• WHAT YOU SHOULD DO: Revise the data below so that each "panel" becomes "pane", with everything else left unchanged. Omit the pictures from your output.

• ENTRIES SUPPLIED:

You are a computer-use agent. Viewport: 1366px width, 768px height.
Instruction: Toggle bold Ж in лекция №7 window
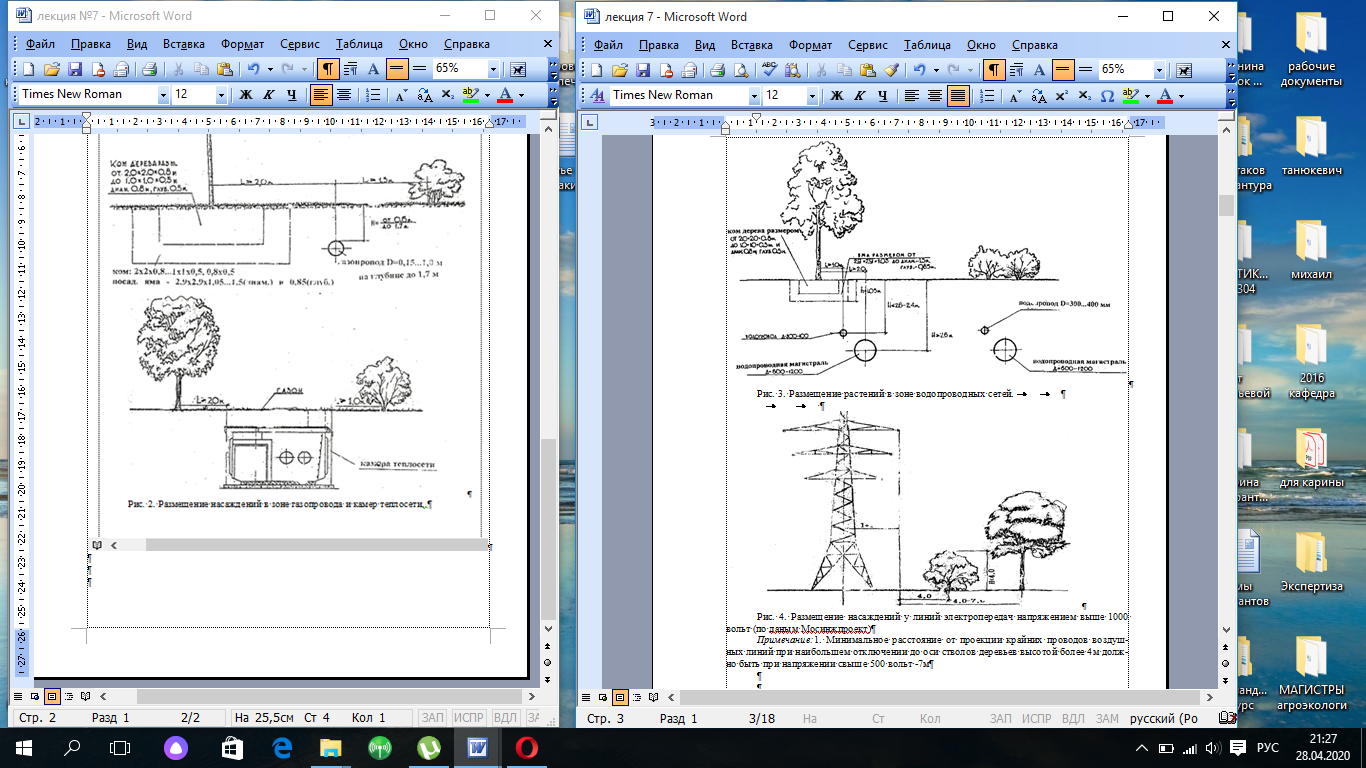pyautogui.click(x=245, y=95)
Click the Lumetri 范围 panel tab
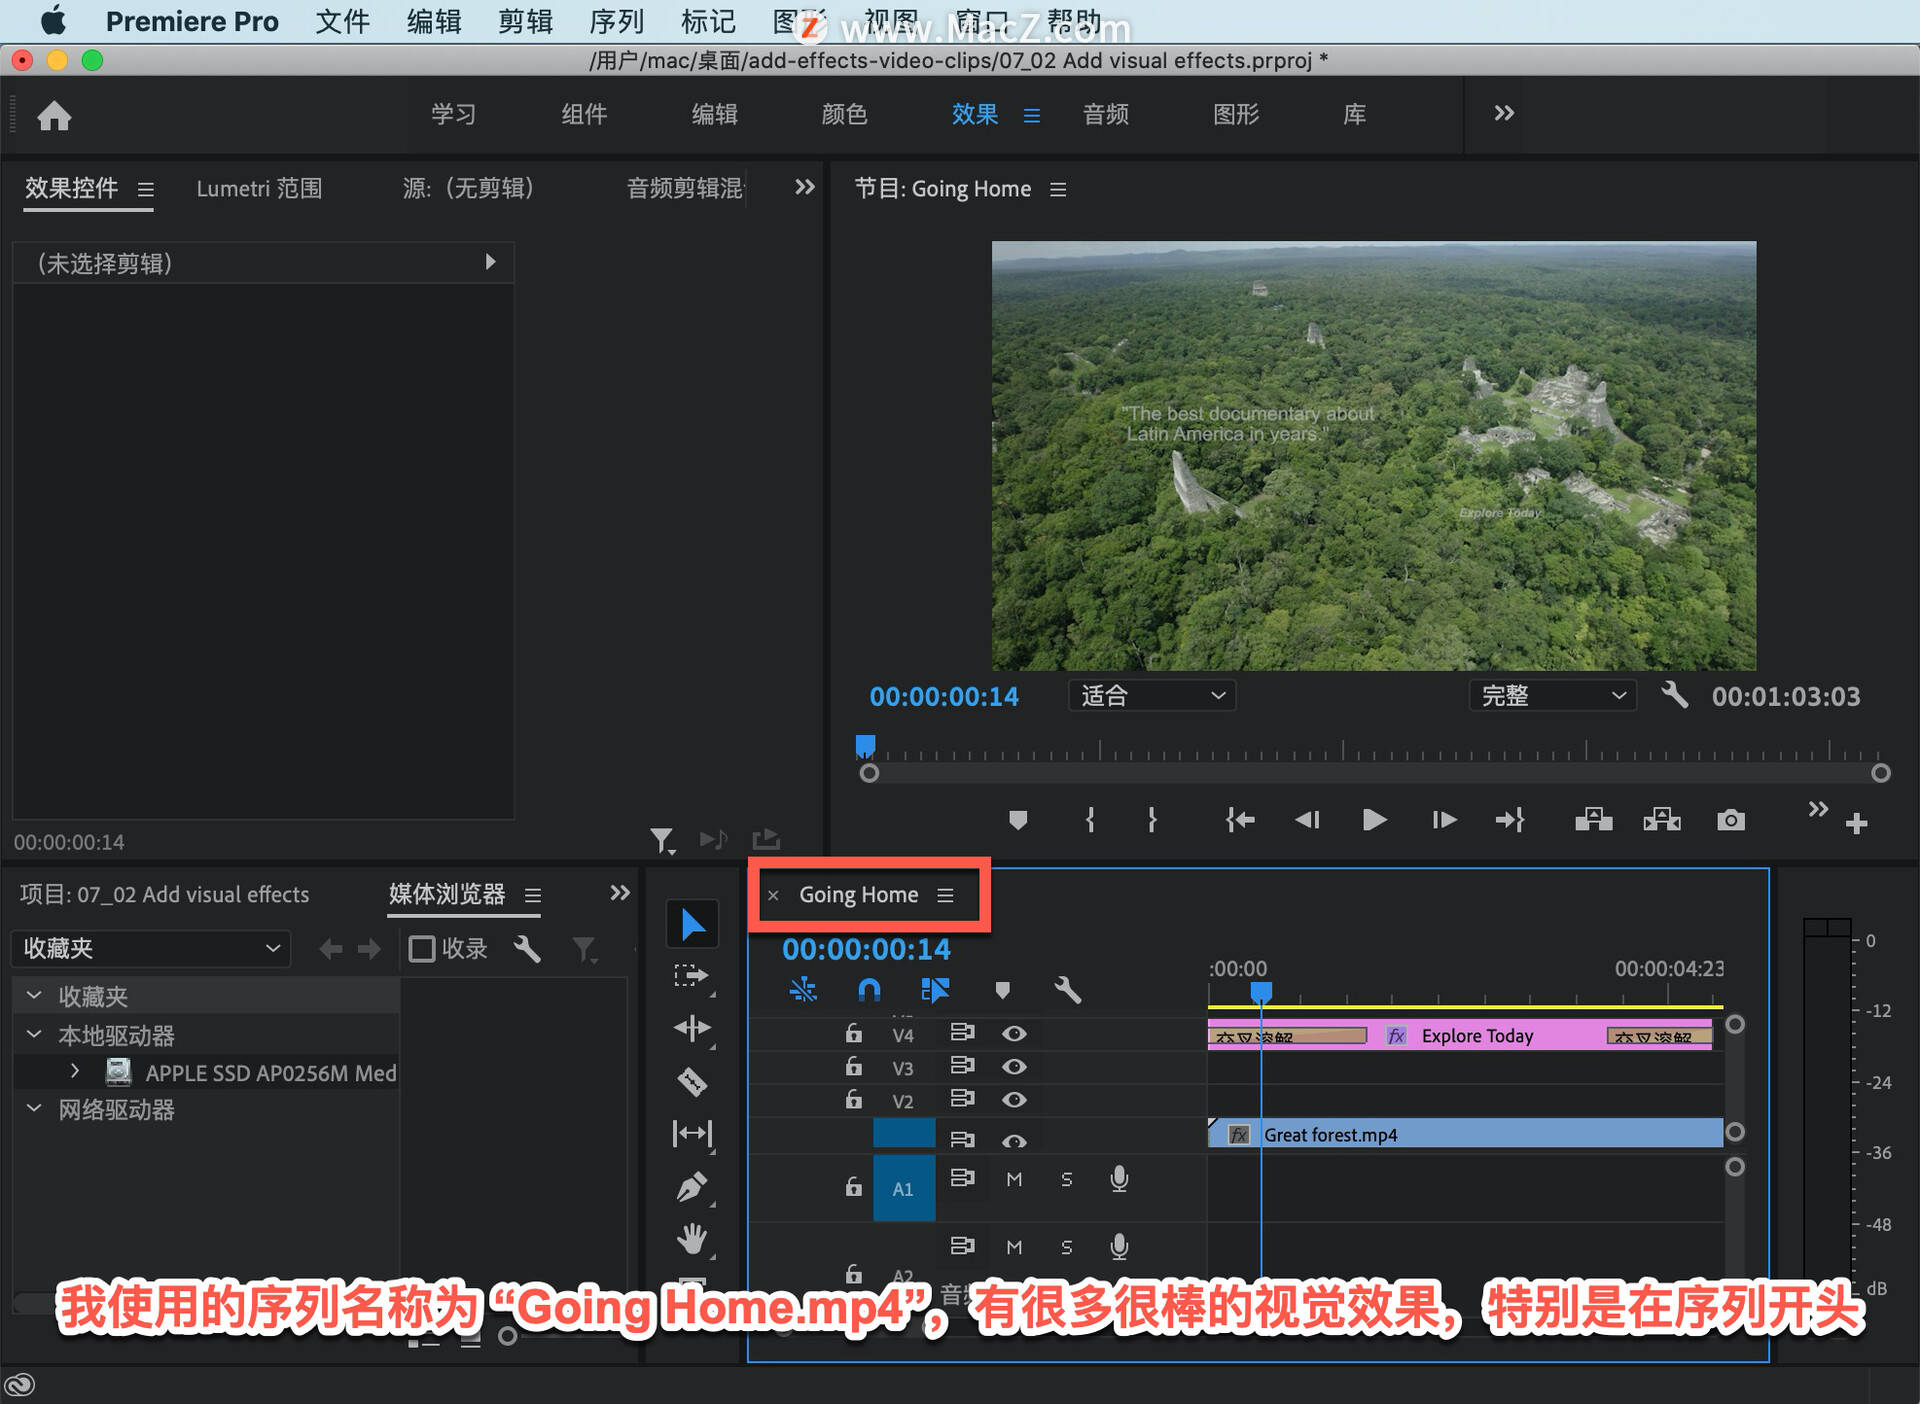The width and height of the screenshot is (1920, 1404). pos(259,189)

• WRITTEN SOLUTION:
You are a computer-use agent. Viewport: 1366px width, 768px height.
Instruction: Toggle bold Ж in лекция №7 window
pyautogui.click(x=245, y=95)
Click the Lumetri 范围 pane tab
The width and height of the screenshot is (1920, 1404). pos(259,189)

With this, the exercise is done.